EXERCISE DESCRIPTION =>
Change "Selection" to "Lasso" in the items starting at the very beginning and ending at the line containing "coord(68,6)", and give those lines back with nothing else altered.

--- BEGIN ---

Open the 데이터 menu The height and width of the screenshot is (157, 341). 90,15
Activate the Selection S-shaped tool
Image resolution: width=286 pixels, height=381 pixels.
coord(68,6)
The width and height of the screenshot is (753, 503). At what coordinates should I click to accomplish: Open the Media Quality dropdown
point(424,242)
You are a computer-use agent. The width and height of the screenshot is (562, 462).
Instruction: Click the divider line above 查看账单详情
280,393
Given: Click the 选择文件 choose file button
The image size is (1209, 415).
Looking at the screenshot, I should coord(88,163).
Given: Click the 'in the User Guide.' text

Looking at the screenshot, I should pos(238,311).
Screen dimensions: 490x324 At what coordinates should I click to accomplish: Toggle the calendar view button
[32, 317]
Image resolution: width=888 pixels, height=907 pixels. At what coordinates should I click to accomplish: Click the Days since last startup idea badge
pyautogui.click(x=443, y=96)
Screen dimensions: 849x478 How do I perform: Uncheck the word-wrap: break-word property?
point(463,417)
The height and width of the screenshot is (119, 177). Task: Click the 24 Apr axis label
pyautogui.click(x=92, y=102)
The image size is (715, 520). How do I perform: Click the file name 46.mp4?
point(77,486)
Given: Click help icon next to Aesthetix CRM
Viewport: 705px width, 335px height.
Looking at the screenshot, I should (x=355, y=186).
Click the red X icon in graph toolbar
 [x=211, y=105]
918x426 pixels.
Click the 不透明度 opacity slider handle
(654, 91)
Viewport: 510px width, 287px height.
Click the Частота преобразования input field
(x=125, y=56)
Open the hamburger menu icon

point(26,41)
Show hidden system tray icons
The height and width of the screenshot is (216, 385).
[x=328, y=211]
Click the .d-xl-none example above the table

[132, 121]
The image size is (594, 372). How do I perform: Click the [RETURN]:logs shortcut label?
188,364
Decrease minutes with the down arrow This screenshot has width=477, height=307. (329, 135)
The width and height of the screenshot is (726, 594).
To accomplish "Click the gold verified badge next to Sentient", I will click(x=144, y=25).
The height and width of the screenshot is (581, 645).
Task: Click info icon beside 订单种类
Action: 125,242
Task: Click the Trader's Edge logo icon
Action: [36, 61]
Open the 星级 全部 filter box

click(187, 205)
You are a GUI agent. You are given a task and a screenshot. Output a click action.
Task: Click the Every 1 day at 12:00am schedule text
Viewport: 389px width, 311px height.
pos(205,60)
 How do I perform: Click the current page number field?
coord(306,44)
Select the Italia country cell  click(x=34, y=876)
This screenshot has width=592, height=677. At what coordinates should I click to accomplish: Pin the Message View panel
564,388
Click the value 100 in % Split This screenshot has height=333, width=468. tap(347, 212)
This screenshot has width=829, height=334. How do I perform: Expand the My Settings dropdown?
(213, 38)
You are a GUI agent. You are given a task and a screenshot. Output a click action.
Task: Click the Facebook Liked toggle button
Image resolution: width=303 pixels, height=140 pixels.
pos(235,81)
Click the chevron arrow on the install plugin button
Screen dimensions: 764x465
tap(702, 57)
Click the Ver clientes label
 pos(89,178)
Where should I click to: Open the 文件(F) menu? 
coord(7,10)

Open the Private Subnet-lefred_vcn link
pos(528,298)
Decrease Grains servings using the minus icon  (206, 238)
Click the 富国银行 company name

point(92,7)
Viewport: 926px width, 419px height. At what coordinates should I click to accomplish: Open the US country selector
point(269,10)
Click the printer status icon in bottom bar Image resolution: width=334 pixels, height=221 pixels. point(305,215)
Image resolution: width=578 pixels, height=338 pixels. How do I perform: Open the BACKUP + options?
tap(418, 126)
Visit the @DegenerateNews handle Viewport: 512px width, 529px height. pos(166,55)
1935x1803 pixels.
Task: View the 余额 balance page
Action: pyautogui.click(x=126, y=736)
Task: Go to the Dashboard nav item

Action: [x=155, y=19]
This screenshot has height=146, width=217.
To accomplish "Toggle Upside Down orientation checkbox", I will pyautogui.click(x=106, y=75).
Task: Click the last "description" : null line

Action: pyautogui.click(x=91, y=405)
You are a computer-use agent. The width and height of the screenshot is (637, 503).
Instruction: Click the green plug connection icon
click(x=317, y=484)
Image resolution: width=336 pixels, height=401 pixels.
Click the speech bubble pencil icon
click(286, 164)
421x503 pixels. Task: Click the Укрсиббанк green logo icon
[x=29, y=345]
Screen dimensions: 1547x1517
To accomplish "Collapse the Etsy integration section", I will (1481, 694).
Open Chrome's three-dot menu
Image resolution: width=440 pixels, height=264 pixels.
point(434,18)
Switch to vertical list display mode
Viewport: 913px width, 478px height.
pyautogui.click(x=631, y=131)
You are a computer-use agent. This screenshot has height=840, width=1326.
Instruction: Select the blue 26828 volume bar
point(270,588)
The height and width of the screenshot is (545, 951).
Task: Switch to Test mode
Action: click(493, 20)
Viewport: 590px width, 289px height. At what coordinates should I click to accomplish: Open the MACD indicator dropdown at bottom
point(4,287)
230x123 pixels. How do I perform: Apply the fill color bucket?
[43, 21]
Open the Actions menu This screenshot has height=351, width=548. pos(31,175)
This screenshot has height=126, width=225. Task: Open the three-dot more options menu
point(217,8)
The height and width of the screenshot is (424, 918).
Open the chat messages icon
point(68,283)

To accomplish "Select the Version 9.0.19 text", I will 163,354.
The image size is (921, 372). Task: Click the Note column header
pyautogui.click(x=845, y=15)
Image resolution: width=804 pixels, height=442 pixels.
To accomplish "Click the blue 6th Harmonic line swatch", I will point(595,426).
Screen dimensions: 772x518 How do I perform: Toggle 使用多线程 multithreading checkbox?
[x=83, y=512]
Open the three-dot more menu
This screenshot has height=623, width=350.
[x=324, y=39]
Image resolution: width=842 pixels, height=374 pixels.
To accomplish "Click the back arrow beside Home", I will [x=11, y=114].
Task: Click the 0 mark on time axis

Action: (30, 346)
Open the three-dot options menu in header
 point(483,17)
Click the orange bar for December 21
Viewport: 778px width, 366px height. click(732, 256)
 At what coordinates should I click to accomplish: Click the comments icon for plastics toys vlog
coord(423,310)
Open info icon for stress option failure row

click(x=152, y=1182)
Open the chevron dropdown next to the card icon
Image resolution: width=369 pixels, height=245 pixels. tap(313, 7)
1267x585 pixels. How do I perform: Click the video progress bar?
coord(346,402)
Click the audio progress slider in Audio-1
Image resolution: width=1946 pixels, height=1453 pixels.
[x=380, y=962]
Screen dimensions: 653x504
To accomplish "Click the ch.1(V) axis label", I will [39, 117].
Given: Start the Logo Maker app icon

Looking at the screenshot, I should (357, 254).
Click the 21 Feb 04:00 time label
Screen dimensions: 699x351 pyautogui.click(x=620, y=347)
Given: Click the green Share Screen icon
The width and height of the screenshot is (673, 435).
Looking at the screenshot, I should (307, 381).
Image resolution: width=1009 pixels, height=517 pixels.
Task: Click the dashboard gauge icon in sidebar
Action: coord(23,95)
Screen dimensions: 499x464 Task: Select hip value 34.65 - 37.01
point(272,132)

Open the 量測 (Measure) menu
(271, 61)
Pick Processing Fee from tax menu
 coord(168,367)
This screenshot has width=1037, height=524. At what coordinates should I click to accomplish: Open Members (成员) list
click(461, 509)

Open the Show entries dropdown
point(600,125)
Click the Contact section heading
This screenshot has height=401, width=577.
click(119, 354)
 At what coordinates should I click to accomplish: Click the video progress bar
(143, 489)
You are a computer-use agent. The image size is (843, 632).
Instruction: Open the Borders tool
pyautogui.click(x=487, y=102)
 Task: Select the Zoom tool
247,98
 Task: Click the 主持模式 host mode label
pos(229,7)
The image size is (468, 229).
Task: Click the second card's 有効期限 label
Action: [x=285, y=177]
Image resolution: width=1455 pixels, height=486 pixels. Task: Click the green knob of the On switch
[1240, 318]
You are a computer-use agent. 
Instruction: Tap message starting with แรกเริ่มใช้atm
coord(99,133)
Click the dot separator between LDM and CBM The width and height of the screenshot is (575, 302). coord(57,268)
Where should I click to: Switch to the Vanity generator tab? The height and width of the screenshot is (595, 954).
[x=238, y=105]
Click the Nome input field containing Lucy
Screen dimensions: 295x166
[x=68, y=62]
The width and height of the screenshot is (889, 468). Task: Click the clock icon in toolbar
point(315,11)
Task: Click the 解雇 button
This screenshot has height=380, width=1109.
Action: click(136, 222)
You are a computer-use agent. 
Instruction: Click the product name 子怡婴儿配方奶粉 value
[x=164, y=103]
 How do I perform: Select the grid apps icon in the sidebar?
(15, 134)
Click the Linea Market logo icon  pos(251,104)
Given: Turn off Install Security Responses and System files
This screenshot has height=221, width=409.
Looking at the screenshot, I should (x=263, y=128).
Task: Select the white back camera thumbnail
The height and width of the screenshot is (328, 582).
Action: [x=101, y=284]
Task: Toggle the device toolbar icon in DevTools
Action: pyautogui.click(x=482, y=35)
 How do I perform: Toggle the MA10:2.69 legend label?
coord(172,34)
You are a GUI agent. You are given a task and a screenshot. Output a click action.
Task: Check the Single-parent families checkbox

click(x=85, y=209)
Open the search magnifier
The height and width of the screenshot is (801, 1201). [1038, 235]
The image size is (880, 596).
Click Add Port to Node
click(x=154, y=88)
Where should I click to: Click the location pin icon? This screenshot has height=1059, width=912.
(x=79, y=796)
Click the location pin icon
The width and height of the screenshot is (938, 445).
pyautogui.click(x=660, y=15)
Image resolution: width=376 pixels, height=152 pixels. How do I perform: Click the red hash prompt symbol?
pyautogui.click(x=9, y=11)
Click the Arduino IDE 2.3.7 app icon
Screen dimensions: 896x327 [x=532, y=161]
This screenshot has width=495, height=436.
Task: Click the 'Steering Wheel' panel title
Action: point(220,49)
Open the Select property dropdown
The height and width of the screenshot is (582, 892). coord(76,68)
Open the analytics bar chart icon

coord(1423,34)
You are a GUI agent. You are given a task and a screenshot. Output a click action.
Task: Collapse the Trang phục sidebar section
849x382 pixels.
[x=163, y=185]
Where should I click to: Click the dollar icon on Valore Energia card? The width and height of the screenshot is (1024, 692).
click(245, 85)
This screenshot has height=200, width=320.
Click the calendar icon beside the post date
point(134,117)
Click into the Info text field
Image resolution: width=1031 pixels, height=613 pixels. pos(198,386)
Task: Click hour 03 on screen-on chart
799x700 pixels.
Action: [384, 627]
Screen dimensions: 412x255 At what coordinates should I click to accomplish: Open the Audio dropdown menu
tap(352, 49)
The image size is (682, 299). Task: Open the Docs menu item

--- END ---

RESPONSE =>
Open the 데이터 menu The height and width of the screenshot is (157, 341). 90,15
Activate the Lasso S-shaped tool
Image resolution: width=286 pixels, height=381 pixels.
coord(68,6)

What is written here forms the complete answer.